Hosfelt Gallery is thrilled to present its first exhibition in collaboration with the Conner Family Trust — a show which mines 60 years of work by Bruce Conner and Jean Conner (as well as by Anonymous, Anonymouse, Emily Feather and Signed in Blood), across the genres of drawing, collage, assemblage and painting — highlighting shared themes and recurring motifs. 150 works, some from the private collection of Jean Conner and many never exhibited before, illustrate the artists’ intertwined interests in mysticism, religion, social and cultural norms, the natural world and the human body.
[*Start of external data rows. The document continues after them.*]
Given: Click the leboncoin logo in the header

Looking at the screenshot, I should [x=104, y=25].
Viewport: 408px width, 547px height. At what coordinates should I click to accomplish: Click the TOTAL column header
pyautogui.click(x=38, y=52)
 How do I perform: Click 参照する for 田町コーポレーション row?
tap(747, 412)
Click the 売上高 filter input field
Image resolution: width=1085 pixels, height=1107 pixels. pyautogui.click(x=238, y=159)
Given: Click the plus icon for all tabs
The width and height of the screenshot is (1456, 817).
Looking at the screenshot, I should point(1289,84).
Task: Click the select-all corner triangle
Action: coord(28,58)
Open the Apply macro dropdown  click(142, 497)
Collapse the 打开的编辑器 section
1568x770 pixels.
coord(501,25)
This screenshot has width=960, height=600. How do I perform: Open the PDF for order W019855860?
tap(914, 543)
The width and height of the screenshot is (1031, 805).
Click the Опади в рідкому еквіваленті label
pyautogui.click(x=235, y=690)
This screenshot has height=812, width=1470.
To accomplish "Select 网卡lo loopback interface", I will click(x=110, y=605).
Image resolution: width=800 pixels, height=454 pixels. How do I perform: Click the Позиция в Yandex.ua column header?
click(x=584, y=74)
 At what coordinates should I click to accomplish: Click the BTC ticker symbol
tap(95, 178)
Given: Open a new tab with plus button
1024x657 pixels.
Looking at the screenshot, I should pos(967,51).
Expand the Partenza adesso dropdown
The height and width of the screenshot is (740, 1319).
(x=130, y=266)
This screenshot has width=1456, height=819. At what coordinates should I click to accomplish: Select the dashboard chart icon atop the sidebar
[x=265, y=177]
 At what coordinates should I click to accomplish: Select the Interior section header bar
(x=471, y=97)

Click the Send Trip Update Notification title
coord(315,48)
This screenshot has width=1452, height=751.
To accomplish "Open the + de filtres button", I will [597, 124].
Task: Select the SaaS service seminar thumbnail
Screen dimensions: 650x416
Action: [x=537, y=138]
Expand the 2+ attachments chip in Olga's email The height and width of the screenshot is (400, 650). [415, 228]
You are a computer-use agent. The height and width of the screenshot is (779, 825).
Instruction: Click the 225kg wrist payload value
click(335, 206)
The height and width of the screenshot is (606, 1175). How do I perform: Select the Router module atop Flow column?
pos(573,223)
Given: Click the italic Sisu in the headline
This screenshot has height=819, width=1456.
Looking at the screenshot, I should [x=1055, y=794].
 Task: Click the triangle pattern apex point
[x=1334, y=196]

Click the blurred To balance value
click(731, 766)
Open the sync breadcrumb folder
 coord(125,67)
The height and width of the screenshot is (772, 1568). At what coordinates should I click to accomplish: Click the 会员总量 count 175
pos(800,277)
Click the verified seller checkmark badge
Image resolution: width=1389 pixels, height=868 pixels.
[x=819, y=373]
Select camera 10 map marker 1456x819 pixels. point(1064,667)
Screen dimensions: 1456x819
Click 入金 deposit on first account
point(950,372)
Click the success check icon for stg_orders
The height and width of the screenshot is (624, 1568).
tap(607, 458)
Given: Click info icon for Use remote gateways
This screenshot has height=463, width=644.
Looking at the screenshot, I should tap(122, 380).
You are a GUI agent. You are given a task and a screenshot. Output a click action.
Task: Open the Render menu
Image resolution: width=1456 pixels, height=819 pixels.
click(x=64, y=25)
Bruce Conner (1993 – 2008) and Jean Sandstedt (b.1933) met on a blind, double date in 1954 at the University of Nebraska, where they both studied art. They married on September 1, 1957 and left that night for San Francisco, where they quickly fell in with the Beat-era community of artists and poets. The Conners, like other Bay Area artists, refused to conform to the expectations defined by the art establishment of New York, instead embracing the lack of commercial viability of their artworks and their outsider status in ways that led to highly experimental and original art forms.
Then, in the autumn of 1961, spurred by Bruce’s fear of the possibility of nuclear war with the Soviet Union and the intention to live cheaply, the Conners moved to the Juárez neighborhood of Mexico City. The year they lived there proved highly inspirational. Forays to historic churches and pyramids; Dia de los Muertos, and the funeral rites of strangers; a hunt for psilocybin mushrooms; the birth of their son; and day-to-day living in a foreign city and culture led them to independently create related bodies of work that would presage concepts, motifs and techniques they’d explore for the rest of their lives.
This exhibition – by tracing those seminal, symbolic vocabularies and technical strategies – surveys the practices of two remarkable late 20th and early 21st century voices.